O psicólogo Eli Somer, da Universidade de Haifa, em Israel, foi o primeiro a identificar o transtorno do devaneio excessivo na sua prática clínica. Seis dos seus pacientes contaram-lhe que embarcavam em fantasias com o propósito de acalmarem a dor psicológica. Um deles mantinha na sua cabeça uma relação já terminada, outro inventava conversas para enganar a solidão. “O devaneio ajuda-me a não ter medo”, disse-lhe um dos pacientes, recordou o especialista ao The Guardian.
Eli Somer reconheceu nestes relatos uma dissociação que nunca vira antes descrita, e, faz agora vinte anos, escreveu sobre ela no Journal of Contemporary Psychotherapy. Aqueles devaneios invulgarmente imersivos não tinham nada a ver com meras deambulações mentais.
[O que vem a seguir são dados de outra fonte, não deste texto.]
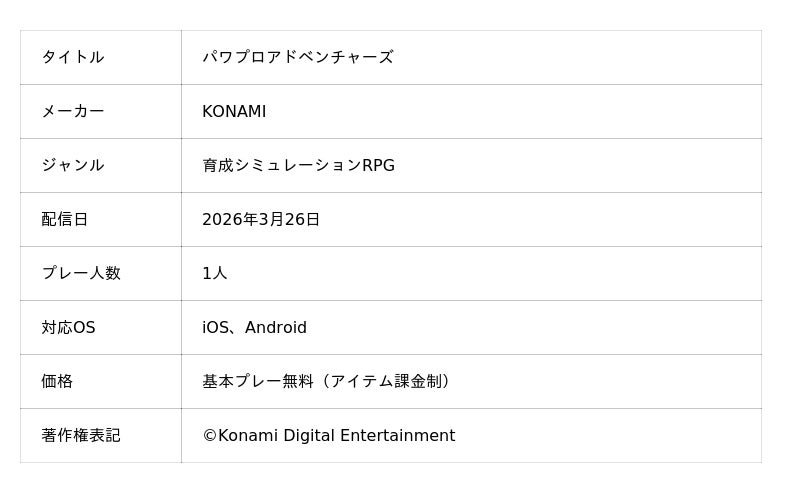This screenshot has width=800, height=493.
Task: Click the 価格 label cell
Action: (57, 381)
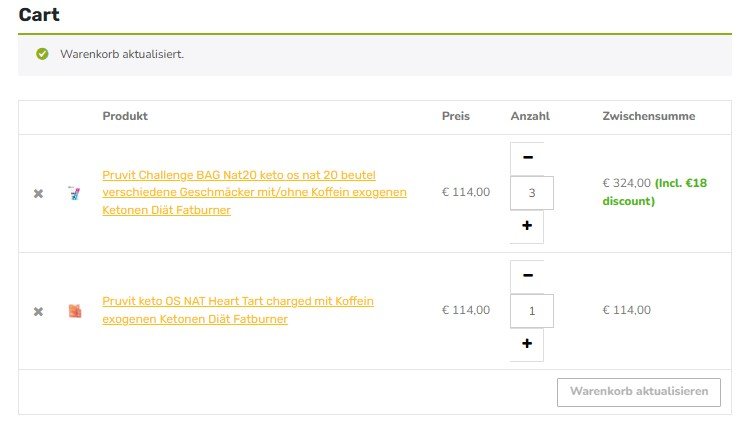745x431 pixels.
Task: Open the Heart Tart product thumbnail image
Action: [x=73, y=311]
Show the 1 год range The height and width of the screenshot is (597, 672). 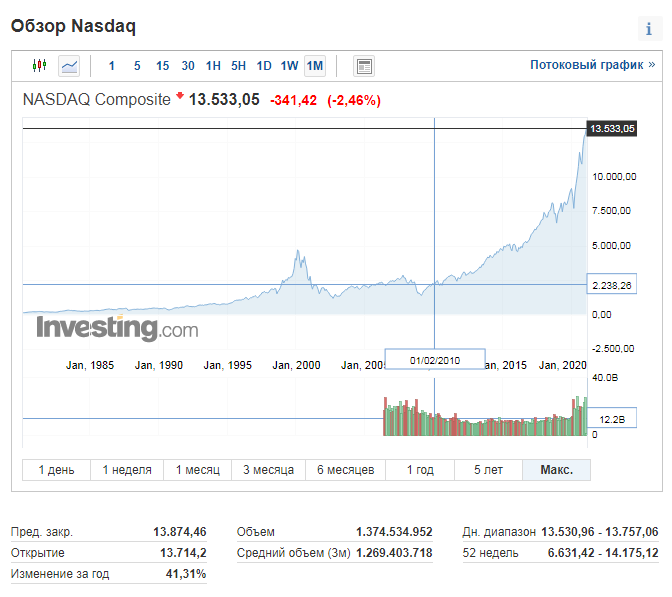(x=420, y=470)
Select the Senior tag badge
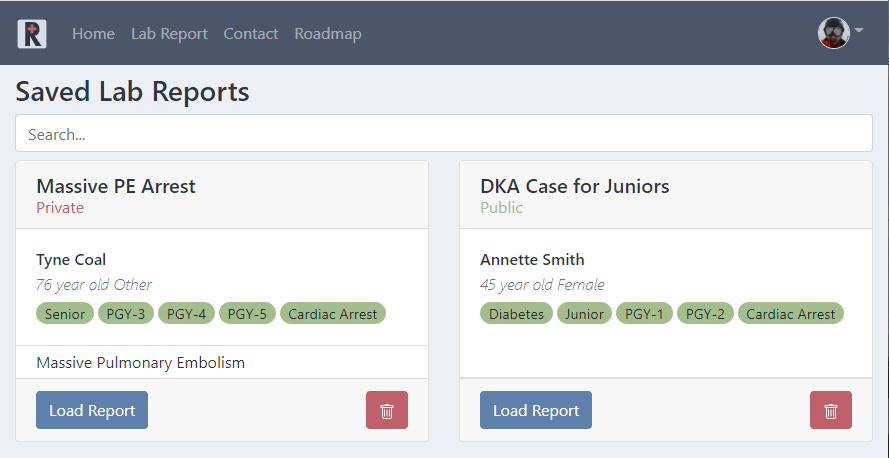Screen dimensions: 889x458 [x=65, y=314]
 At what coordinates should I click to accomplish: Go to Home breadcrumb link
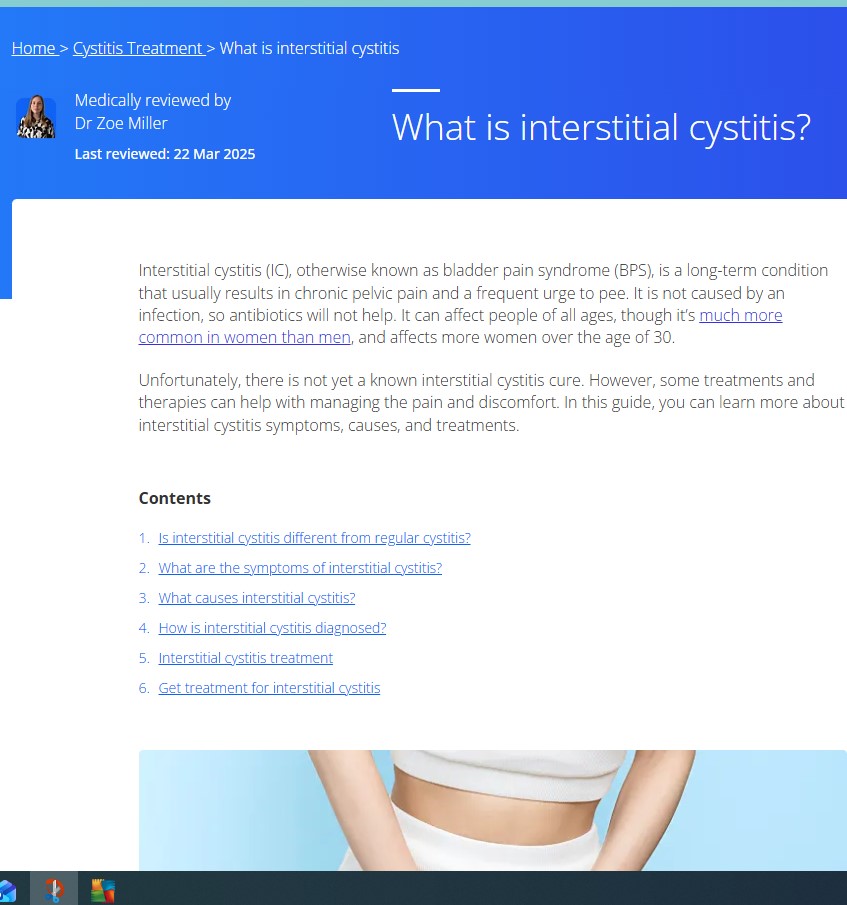click(x=34, y=48)
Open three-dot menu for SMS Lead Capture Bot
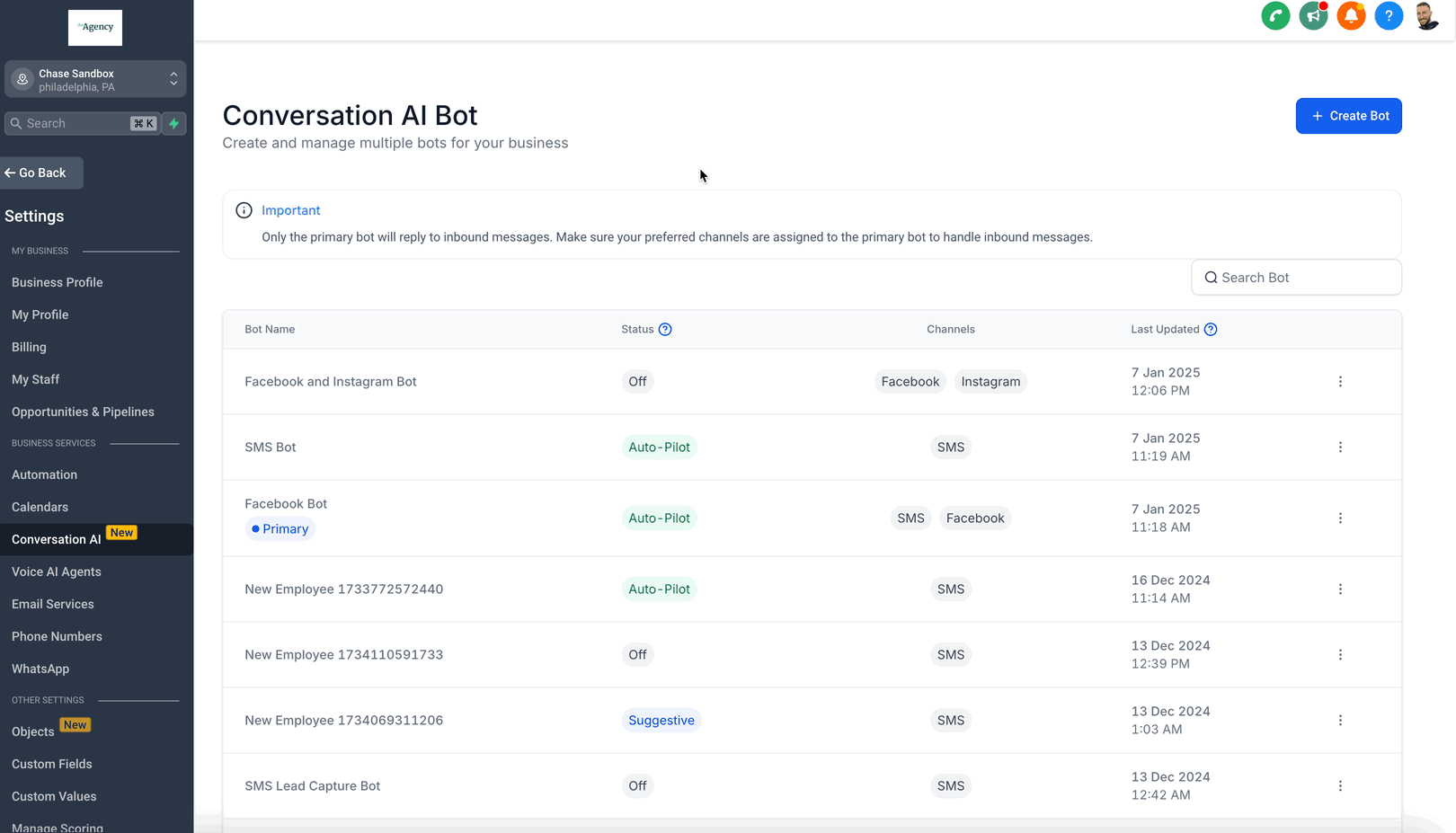The width and height of the screenshot is (1456, 833). pos(1340,786)

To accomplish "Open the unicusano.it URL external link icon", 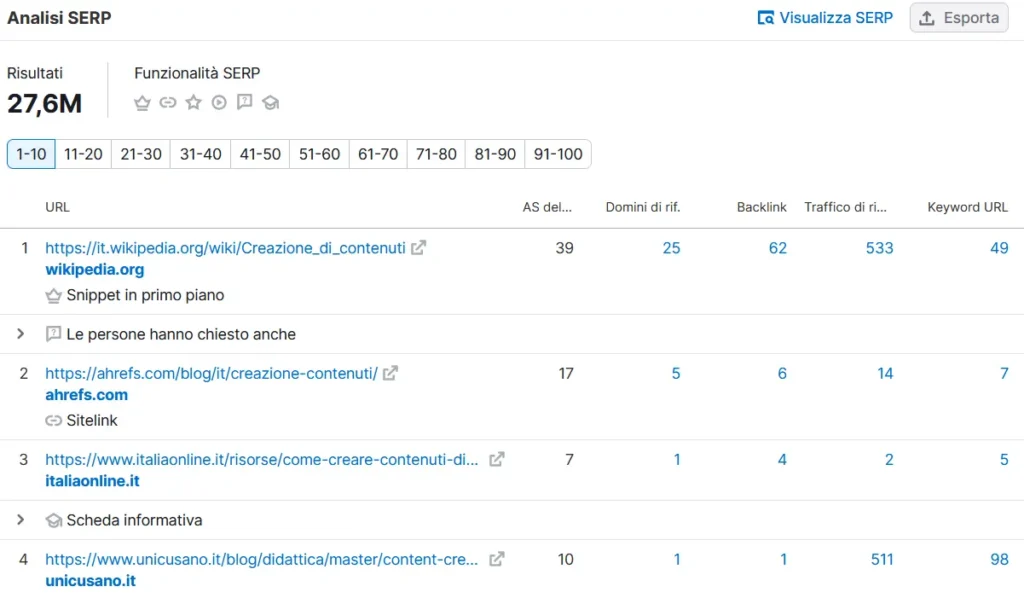I will pyautogui.click(x=497, y=559).
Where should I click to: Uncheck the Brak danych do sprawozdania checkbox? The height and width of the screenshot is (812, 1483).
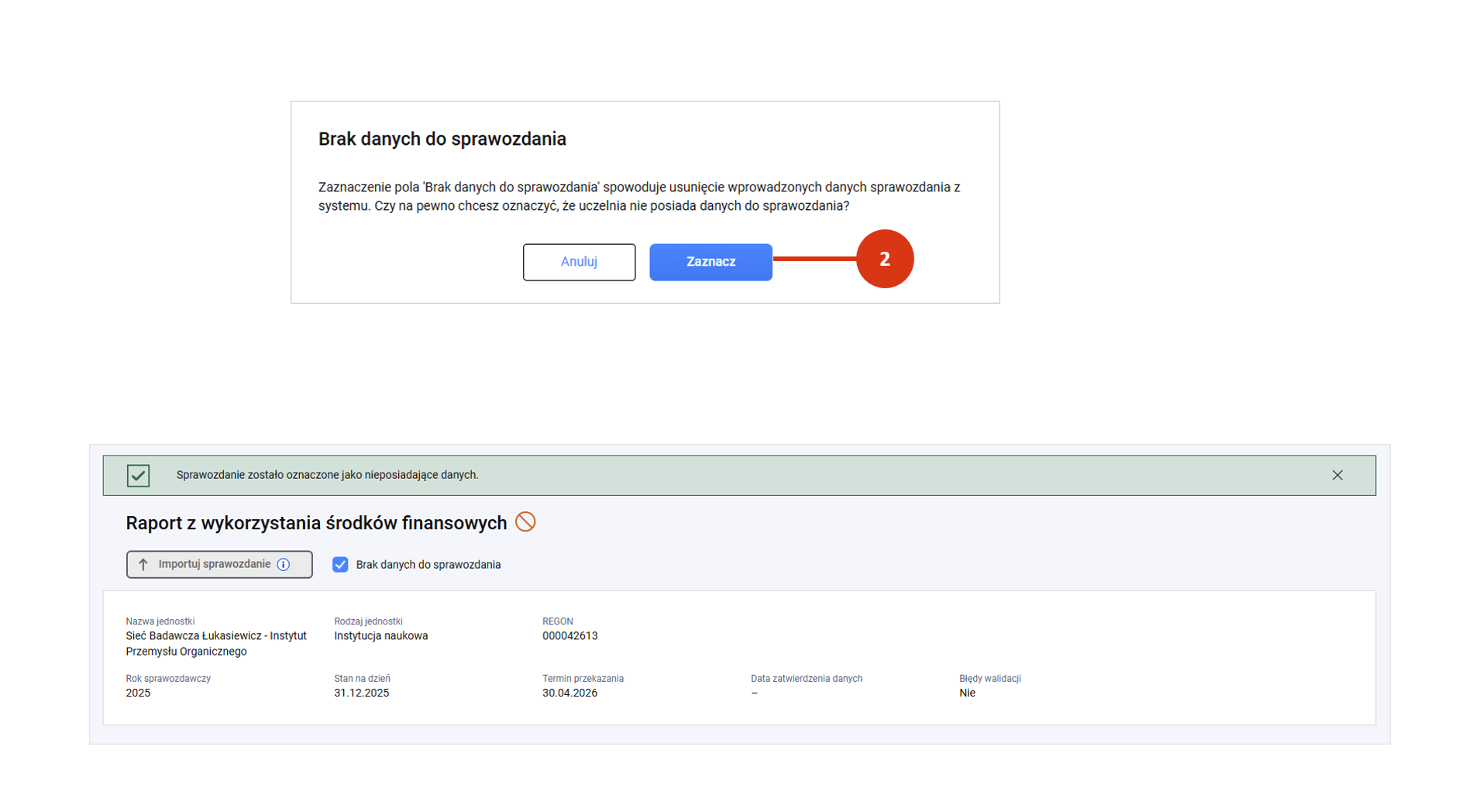tap(340, 565)

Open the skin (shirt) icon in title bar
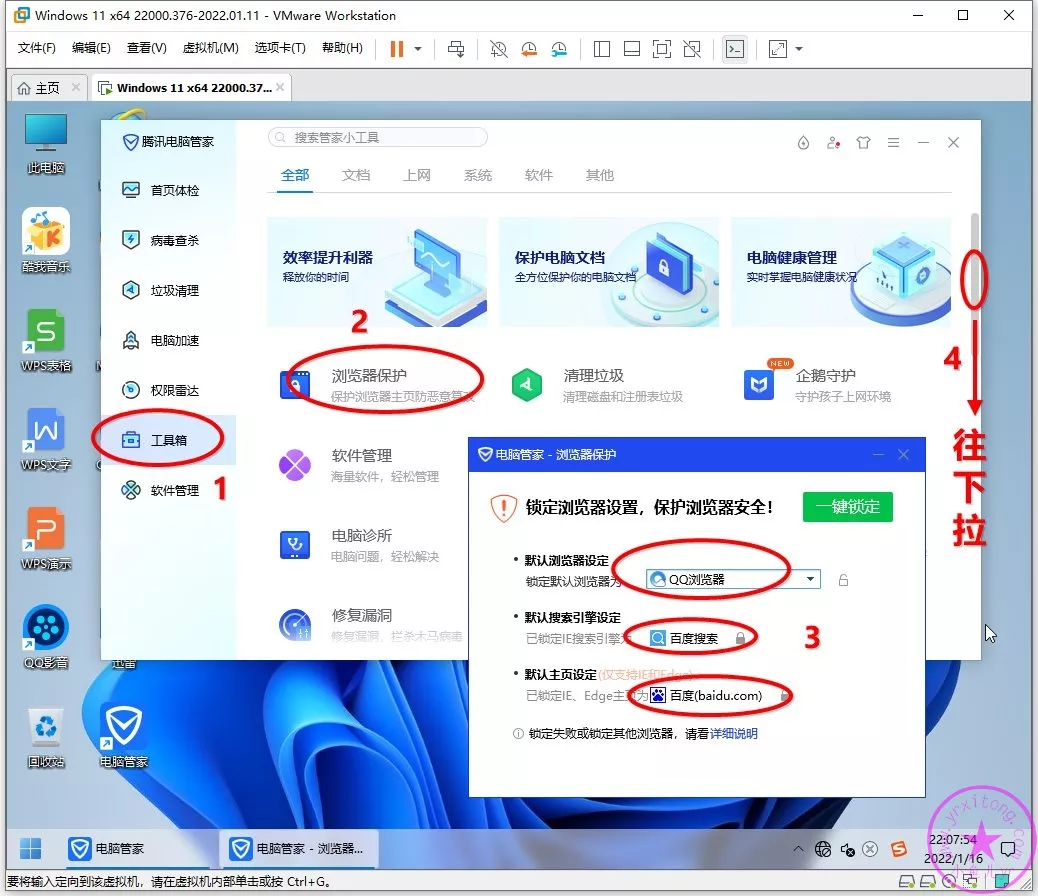[x=864, y=143]
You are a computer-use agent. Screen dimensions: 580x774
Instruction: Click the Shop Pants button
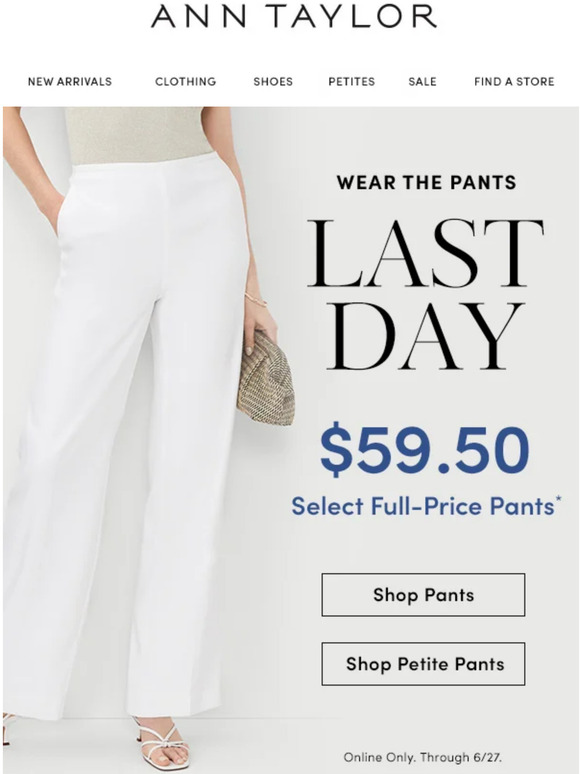(423, 595)
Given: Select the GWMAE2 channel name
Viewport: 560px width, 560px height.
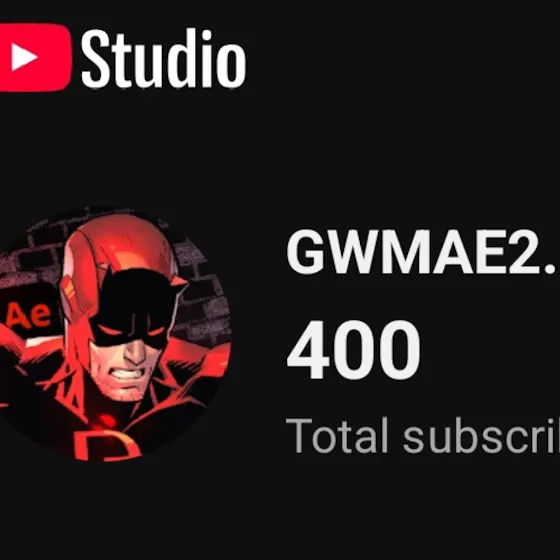Looking at the screenshot, I should pyautogui.click(x=421, y=252).
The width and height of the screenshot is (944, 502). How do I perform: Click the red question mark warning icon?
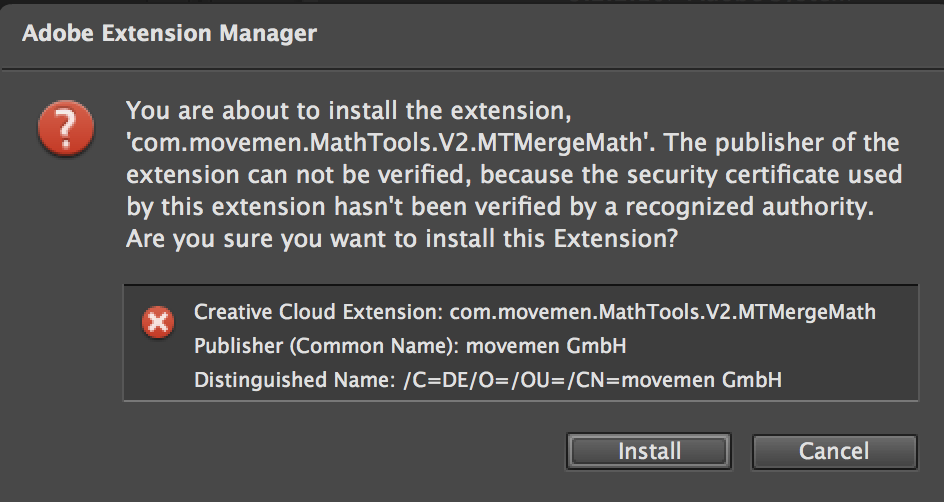66,128
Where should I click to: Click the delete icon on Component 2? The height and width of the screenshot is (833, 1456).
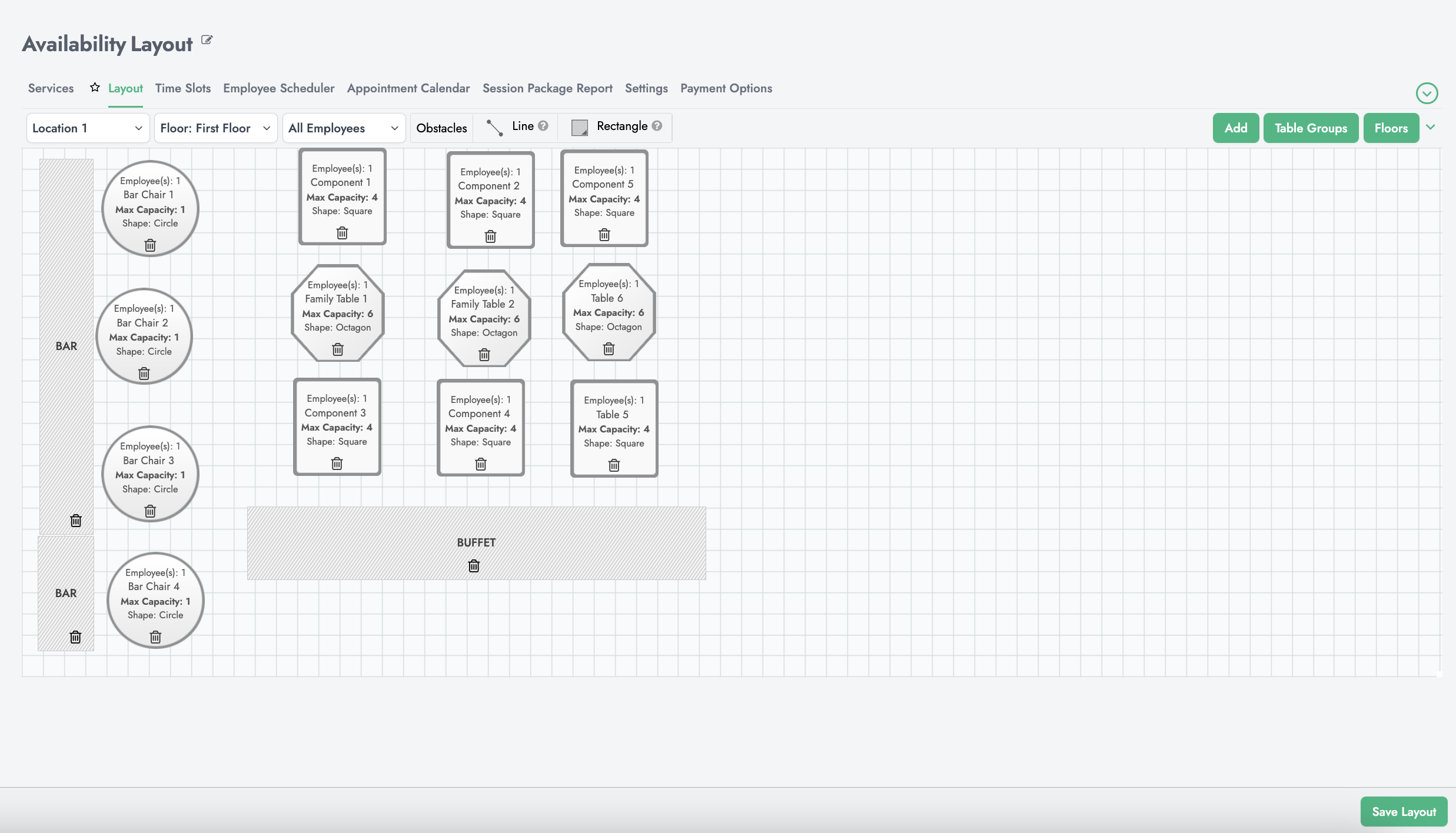489,236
E não eram psicoses – as fantasias não apareciam do nada e as pessoas não as confundiam com a realidade.
UM VÍCIO, COMO O DO ÁLCOOL
O problema, percebeu o clínico rapidamente, é quando o ato de sonhar acordado é levado ao excesso. Pode impedir a pessoa de enfrentar os problemas que a levaram a sonhar para não pensar e, pior ainda, pode acabar por provocar emoções negativas. Foi isso mesmo que Somer concluiu, num estudo realizado em 2018, com a sua colega Nirit Soffer-Dudek, da Universidade Ben-Gurion do Negev, em Israel.
Chegado a este ponto, o homem que identificou o transtorno do devaneio excessivo compara-o com um vício, semelhante ao do álcool.
“Sonhar acordado de maneira imersiva pode ser como beber um copo de vinho magnífico”, compara. “Mas beber uma garrafa de vodka todos os dias não é bom.” E defende que seja reconhecido formalmente como uma doença. “Não pode ser melhor explicado por qualquer outra condição psiquiátrica”, disse ao The Guardian, acrescentando já ter recebido feedback positivo nesse sentido.
Quanto ao tratamento, Eli Somer acredita que ele passa por as pessoas aprenderem a controlar o hábito de sonhar acordadas. Foi essa a abordagem que teve com um paciente, de 25 anos, que passava três horas por dia em devaneios imersivos. Ao fim de seis meses, conseguiu reduzir a tentação para metade.
Certo é não ser possível nem desejável acabar com os sonhos de olhos bem abertos. Afinal, o que seria da criatividade de não sonhássemos acordados?